Text segment:

START

Stuart’s grandfather had come originally from Sayville, on the Great South Bay; his maternal grandfather4 was a swordfisherman who in 1950 built the first charter boat dock in Montauk harbor. Stuart Vorpahl, Sr., the founder of Stuart’s Seafood, was born, lived, and died on Oak Lane, Amagansett, across the Montauk Highway from Poseyville. He hauled seine in the spring and fall, hand-lined for sea bass and set winkle pots in summer, and went codfishing (and fur trapping), during the winter. In recent years, Stuart Jr. has built a big steel trap down at Napeague; he is also an East Hampton Town trustee.
Stuart Vorpahl said that small “summer weakfish” had been so thick back in ’52 that their schools had extended all the way from Promised Land on the bay side around the Point and down the ocean beach to Fire Island, only to vanish almost entirely the next year. Not until 1974 did a few big weaks appear in his trap at Culloden Point. “Them weakfish tumbled, then the blowfish, and the next year there weren’t none at all! Now they’re comin back a little, and them bass will come back, too. It ain’t man that takes care of that, it’s Him up there!” Shouting, Stuart pointed at the ceiling, and the younger men in the audience grinned and looked down at their shoes. (Tom Lester admits with discomfort that his mother once begged him not to lift his eel-pots on Easter Sunday, and when he gave in to her, and lifted the next day instead, he was rewarded by a record haul of 1,100 pounds of eels that slithered out of his truck all the way home. For such rare blessings, the older generations in the fishing families can give credit to the Lord, but most of the younger people cannot do so.) “We can survive with Mother Nature’s laws,” Stuart Vorpahl continued. “We cannot survive with the laws of man, not laws like these!” This time the young fishermen cheered.
When I ran into Stuart two weeks later, he seemed less bitter than bewildered. “I just don’t think those politicians realize what they have done,” he said.

END

Rows:
START

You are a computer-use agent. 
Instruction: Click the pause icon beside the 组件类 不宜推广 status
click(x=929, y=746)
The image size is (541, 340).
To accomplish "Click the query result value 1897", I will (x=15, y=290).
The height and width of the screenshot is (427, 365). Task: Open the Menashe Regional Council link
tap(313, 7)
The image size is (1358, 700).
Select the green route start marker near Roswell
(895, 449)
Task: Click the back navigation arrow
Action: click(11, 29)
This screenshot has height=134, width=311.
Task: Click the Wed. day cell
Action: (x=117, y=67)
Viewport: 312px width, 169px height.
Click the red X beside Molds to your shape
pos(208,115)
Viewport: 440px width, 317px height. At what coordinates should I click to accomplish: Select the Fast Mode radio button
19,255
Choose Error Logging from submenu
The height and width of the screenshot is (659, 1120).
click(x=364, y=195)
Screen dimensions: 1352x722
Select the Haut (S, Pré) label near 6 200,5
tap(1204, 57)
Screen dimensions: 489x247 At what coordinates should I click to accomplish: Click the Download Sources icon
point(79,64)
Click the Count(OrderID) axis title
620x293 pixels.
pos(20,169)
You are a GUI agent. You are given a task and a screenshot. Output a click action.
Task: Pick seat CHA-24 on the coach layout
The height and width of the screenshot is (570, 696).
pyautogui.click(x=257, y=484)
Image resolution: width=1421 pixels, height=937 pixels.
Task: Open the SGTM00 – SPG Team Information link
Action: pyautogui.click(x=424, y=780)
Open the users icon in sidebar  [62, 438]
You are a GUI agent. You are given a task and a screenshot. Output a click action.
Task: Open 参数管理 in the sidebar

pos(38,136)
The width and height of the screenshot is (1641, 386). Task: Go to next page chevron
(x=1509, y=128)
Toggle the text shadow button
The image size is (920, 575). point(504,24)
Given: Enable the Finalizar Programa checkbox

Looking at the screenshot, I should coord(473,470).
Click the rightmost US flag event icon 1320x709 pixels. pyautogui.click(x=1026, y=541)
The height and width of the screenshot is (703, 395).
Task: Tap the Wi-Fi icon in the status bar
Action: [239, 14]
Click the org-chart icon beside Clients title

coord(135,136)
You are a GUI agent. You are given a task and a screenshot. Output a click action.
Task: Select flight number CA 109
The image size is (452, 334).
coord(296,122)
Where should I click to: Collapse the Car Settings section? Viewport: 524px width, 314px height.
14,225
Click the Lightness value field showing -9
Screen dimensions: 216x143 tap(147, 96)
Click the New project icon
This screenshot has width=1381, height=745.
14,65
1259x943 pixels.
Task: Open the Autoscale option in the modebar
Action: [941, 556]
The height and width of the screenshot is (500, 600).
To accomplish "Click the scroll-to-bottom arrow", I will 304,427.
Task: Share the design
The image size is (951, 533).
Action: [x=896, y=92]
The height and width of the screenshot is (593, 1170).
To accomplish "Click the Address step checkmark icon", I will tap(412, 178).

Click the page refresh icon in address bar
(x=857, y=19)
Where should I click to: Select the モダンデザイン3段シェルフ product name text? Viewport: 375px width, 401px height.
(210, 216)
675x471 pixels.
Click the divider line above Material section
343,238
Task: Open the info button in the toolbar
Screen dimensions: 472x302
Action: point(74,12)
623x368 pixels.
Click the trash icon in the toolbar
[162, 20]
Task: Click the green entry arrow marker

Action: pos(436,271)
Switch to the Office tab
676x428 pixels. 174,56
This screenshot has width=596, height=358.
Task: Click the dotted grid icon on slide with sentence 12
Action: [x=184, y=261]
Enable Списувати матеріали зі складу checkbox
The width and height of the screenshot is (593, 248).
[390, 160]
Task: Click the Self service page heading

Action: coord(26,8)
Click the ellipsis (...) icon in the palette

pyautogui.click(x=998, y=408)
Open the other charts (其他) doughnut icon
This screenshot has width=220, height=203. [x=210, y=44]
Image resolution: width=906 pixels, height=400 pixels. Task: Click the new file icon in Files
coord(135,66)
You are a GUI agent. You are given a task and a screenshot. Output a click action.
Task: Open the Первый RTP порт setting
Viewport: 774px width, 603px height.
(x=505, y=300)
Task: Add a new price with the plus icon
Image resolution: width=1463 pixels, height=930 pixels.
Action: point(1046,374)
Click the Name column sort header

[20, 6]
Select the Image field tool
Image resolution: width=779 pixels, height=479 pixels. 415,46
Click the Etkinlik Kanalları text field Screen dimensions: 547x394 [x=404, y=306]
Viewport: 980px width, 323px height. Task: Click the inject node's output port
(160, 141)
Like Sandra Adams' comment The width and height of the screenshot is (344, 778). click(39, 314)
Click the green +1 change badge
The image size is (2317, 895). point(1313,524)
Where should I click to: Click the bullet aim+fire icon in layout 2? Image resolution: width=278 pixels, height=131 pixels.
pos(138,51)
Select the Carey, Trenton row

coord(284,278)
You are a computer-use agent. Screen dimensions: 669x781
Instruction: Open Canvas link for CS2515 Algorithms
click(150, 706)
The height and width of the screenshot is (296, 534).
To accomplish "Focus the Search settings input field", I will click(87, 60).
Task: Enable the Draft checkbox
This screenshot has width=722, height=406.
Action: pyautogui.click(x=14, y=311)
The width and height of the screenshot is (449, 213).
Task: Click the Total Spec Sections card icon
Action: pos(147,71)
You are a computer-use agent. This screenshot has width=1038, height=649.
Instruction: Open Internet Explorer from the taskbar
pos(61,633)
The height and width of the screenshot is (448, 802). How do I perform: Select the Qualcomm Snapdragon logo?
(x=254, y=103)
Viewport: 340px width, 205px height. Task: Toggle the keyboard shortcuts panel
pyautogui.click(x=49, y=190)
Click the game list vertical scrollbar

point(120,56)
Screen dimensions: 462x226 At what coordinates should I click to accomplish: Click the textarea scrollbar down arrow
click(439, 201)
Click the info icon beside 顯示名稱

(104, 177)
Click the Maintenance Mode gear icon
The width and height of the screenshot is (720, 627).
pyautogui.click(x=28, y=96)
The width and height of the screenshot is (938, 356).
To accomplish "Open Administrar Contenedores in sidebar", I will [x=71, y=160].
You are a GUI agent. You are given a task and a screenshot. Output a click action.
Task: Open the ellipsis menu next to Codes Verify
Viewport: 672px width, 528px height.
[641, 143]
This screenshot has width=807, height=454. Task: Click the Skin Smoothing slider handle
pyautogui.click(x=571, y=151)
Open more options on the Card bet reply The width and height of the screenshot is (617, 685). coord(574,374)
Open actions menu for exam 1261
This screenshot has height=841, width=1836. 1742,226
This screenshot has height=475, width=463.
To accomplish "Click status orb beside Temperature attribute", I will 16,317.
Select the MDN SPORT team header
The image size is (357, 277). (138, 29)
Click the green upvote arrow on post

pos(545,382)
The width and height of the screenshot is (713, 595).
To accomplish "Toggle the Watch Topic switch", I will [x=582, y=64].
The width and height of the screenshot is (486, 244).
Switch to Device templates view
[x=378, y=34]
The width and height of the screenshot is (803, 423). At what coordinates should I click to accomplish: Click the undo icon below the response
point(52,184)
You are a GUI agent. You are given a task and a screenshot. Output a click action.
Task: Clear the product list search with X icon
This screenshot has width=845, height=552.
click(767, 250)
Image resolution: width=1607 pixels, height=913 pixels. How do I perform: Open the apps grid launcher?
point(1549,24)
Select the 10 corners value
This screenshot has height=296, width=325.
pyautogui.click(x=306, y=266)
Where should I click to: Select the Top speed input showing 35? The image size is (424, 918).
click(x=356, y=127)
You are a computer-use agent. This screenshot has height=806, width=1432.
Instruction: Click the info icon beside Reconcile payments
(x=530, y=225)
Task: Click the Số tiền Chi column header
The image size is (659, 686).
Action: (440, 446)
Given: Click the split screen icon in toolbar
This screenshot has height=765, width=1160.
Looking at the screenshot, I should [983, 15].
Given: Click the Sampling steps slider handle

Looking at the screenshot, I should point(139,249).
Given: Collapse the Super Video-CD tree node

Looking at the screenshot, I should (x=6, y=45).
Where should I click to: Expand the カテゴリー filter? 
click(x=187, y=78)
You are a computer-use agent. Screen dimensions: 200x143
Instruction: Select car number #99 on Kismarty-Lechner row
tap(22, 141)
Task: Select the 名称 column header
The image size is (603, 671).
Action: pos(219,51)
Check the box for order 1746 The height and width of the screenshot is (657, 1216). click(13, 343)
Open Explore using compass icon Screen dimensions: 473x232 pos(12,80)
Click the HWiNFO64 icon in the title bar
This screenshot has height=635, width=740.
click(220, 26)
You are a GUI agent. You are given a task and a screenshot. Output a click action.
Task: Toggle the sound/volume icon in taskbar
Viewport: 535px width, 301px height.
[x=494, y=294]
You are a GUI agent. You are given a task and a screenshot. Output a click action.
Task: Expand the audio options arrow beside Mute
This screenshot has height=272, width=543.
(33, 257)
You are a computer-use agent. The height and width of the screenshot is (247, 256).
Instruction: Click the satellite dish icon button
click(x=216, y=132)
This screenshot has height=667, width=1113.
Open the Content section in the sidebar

END

Written request 1: List every fishing or trapping activity the Vorpahl passage says Stuart Vorpahl, Sr., pursued, with the season given for each.
Written request 2:
Decide whether each statement agrees with the Vorpahl passage. Answer yes or no for each, and quote the words that settle it.
(a) Stuart Vorpahl, Sr., was born in Sayville.
(b) A few big weakfish turned up in the trap at Culloden Point in 1974.
(c) Tom Lester's record haul of eels weighed 1,100 pounds.
Written request 3: Reproduce the Vorpahl passage from the words "Stuart’s grandfather had" up to and including the words "Hampton Town trustee.".

Task response 1:
- Hauling seine: spring and fall
- Hand-lining for sea bass: summer
- Setting winkle pots: summer
- Codfishing: winter
- Fur trapping: winter

Task response 2:
(a) No: "was born, lived, and died on Oak Lane, Amagansett"
(b) Yes: "Not until 1974 did a few big weaks appear in his trap at Culloden Point."
(c) Yes: "a record haul of 1,100 pounds of eels"

Task response 3:
Stuart’s grandfather had come originally from Sayville, on the Great South Bay; his maternal grandfather4 was a swordfisherman who in 1950 built the first charter boat dock in Montauk harbor. Stuart Vorpahl, Sr., the founder of Stuart’s Seafood, was born, lived, and died on Oak Lane, Amagansett, across the Montauk Highway from Poseyville. He hauled seine in the spring and fall, hand-lined for sea bass and set winkle pots in summer, and went codfishing (and fur trapping), during the winter. In recent years, Stuart Jr. has built a big steel trap down at Napeague; he is also an East Hampton Town trustee.